**Goal of the exercise**
Could you give the lines of the material below as a JSON list of strings, one string per line and no blank lines, starting at the line that contains "Task: Click the dark green color swatch" and ending at the end of the material? Leave the pictures out of your answer.

**Available records**
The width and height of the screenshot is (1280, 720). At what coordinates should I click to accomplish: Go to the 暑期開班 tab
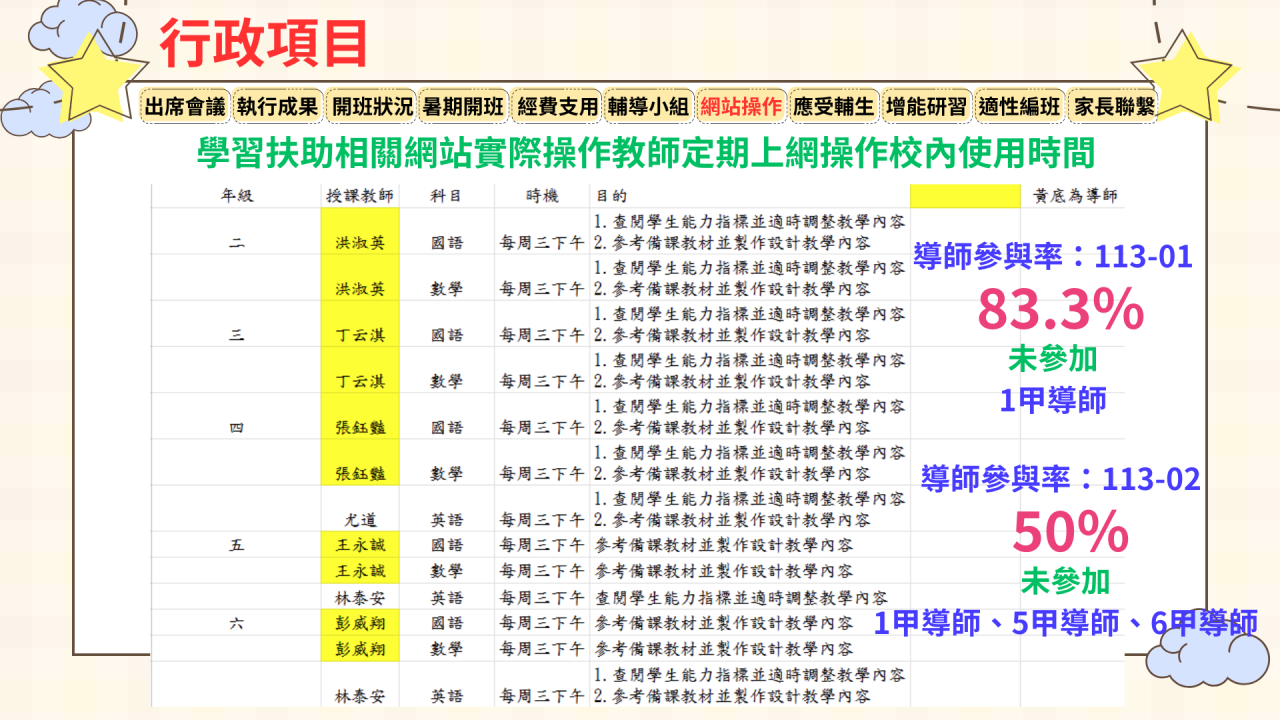pyautogui.click(x=464, y=106)
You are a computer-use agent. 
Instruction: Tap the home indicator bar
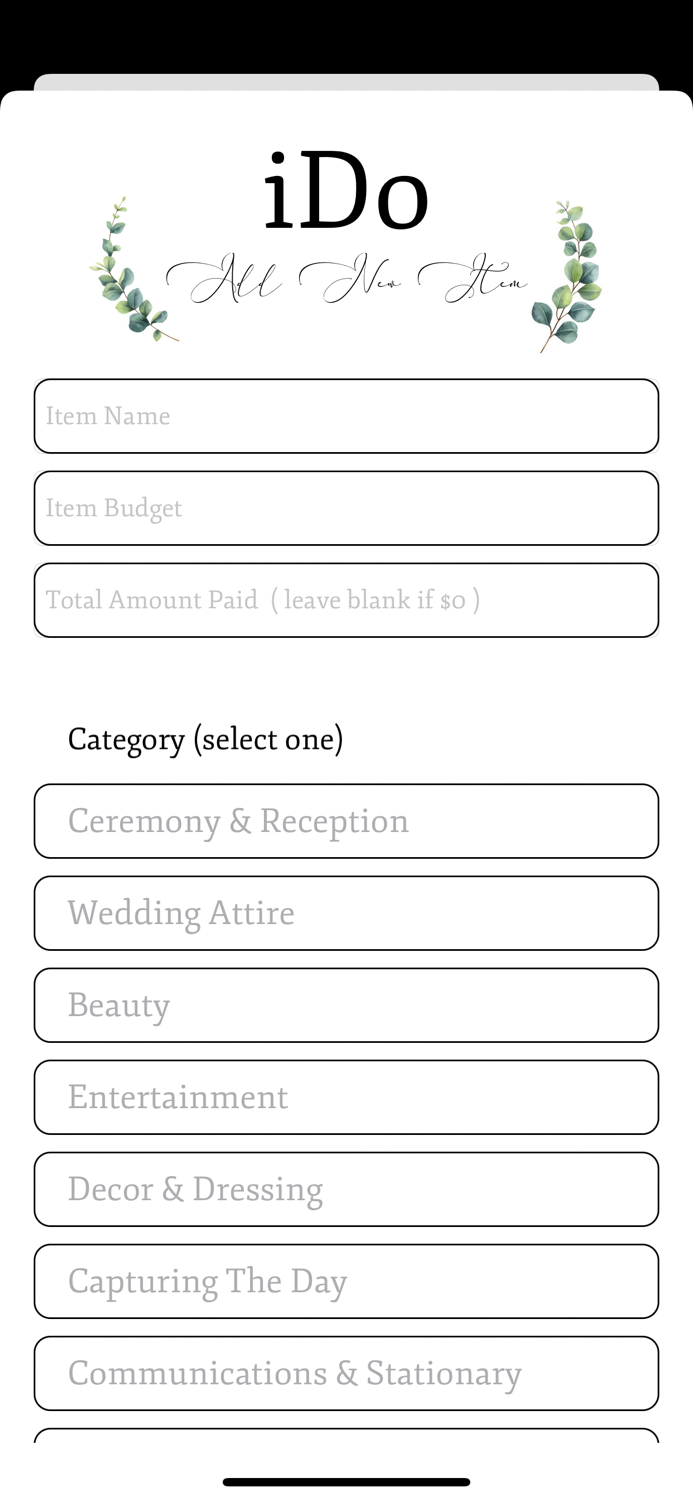[346, 1481]
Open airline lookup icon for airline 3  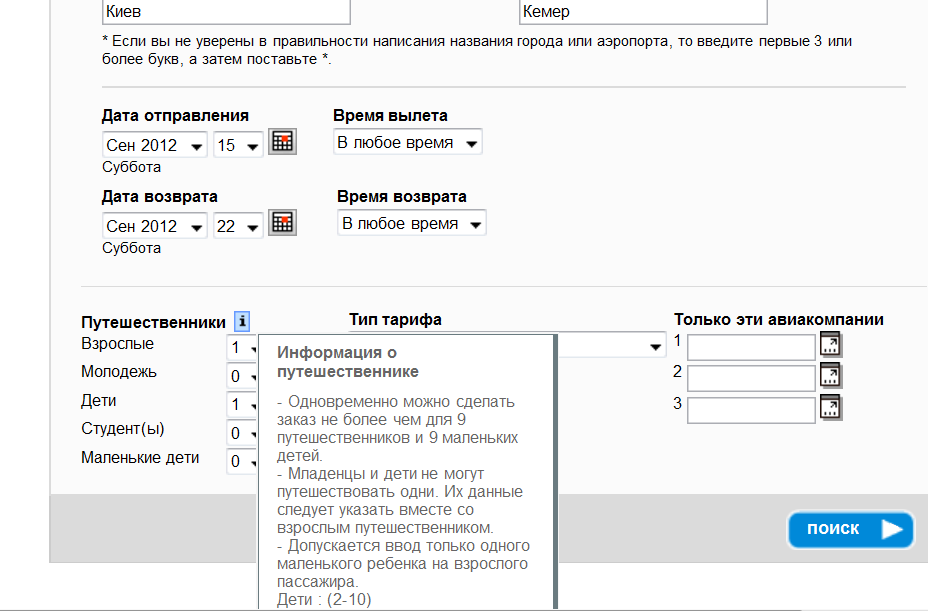(x=830, y=408)
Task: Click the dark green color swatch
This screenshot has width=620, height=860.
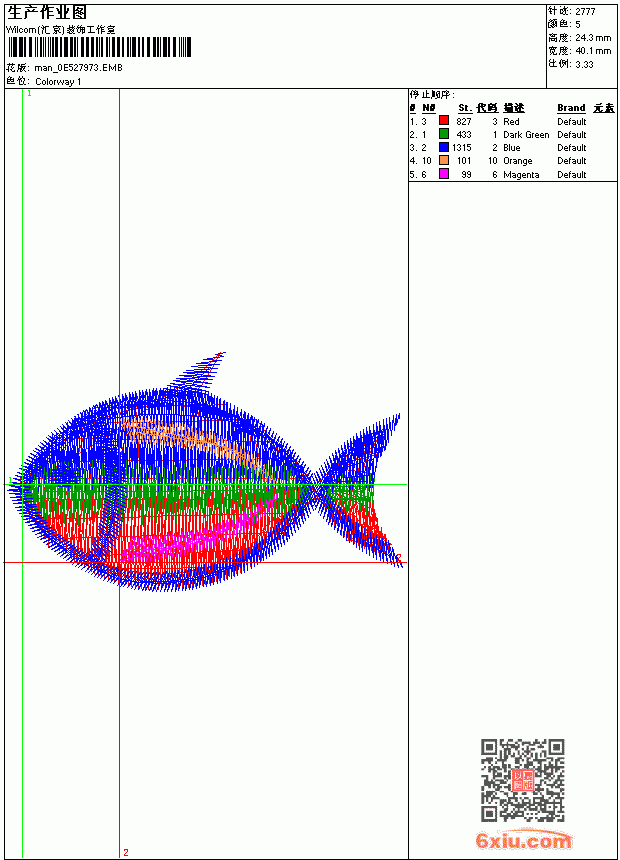Action: click(444, 134)
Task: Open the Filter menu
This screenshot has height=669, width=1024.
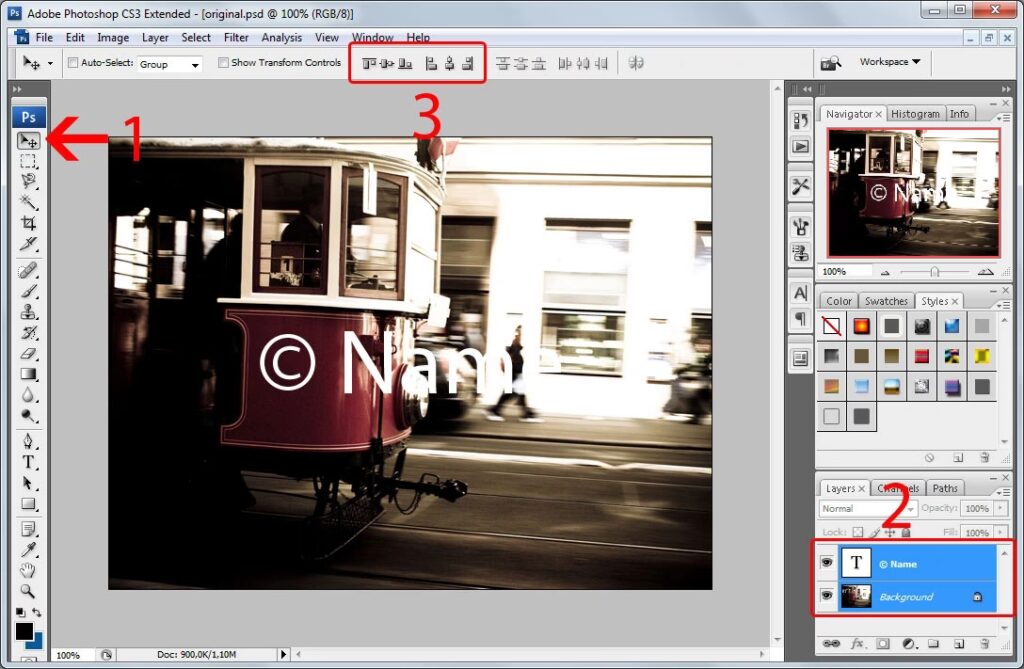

**Reply**
[
  "Task: Click the dark green color swatch",
  "This screenshot has width=620, height=860.",
  "Action: click(444, 134)",
  "Task: Open the Filter menu",
  "This screenshot has height=669, width=1024."
]